Texto fornecido »
Ora, no seguimento destes princípios, não pode afirmar--se que o entendimento interpretativo dado àquelas normas pelo acórdão recorrido se traduza em violação do direito à tutela judicial efectiva constitucionalmente consagrado'.
Pelas mesmas razões se exclui a alegada violação dos princípios consagrados nos artigos 205º, n 1 a 207º da Constituição.
E diga-se, finalmente, não se alcançar o sentido com que são apontadas a infracção ao princípio do Estado de Direito democrático, por referência ao artigo 2º, também da Constituição, ou à Declaração Universal dos Direitos do Homem.

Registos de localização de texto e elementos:
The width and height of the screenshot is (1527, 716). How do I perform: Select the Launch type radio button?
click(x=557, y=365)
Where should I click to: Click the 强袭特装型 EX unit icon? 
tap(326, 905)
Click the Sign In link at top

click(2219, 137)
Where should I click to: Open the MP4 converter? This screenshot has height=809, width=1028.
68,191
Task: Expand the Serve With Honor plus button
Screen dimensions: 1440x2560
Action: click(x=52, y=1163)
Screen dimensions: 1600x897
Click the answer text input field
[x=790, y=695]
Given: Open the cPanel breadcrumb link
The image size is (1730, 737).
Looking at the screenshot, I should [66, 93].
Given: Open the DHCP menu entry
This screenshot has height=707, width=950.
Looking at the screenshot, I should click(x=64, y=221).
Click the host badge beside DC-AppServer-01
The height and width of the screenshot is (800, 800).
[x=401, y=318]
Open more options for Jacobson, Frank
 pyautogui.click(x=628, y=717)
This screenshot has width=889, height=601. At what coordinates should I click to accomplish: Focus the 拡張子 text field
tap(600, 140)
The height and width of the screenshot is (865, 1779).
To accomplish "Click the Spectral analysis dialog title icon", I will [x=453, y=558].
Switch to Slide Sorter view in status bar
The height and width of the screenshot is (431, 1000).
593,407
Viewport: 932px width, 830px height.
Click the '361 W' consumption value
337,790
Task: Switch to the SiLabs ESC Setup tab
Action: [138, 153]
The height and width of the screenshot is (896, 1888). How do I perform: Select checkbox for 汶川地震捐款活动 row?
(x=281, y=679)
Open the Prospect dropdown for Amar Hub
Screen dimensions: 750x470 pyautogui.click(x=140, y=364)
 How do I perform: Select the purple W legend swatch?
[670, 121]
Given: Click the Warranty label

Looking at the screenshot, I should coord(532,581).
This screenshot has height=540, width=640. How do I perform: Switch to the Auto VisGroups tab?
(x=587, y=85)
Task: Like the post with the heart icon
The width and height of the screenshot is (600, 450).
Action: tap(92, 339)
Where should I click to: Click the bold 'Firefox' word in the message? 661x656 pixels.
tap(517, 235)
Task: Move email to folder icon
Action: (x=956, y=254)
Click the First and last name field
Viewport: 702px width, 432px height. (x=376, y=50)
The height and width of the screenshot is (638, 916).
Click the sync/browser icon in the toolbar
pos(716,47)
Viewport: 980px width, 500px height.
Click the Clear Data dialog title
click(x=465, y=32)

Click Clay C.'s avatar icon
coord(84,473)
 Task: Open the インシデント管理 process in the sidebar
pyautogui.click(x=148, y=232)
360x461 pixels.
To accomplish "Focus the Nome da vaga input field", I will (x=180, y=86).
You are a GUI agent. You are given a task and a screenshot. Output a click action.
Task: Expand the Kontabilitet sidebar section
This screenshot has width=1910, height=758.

Instruções »
(a) No texto fornecido, a que artigo da Constituição se faz referência a propósito do princípio do Estado de Direito democrático?
(b) Indique se cada afirmação está de acordo com o texto fornecido e cite as palavras que o decidem: (i) a alegada violação dos princípios consagrados nos artigos 205º a 207º da Constituição é excluída pelas mesmas razões; (ii) o texto menciona a Declaração Universal dos Direitos do Homem; (iii) o texto considera claro o sentido com que é apontada a infracção ao princípio do Estado de Direito democrático.
(c) Transcreva do texto fornecido o trecho entre "E diga-se, finalmente, não" e "Direitos do Homem.", inclusive.
A listagem não tem qualquer papel no que aqui se pede.

Soluções »
(a) Ao artigo 2º da Constituição.

(b)
(i) Sim: "Pelas mesmas razões se exclui a alegada violação dos princípios consagrados nos artigos 205º, n 1 a 207º da Constituição."
(ii) Sim: "ou à Declaração Universal dos Direitos do Homem."
(iii) Não: "não se alcançar o sentido com que são apontadas a infracção ao princípio do Estado de Direito democrático".

(c)
E diga-se, finalmente, não se alcançar o sentido com que são apontadas a infracção ao princípio do Estado de Direito democrático, por referência ao artigo 2º, também da Constituição, ou à Declaração Universal dos Direitos do Homem.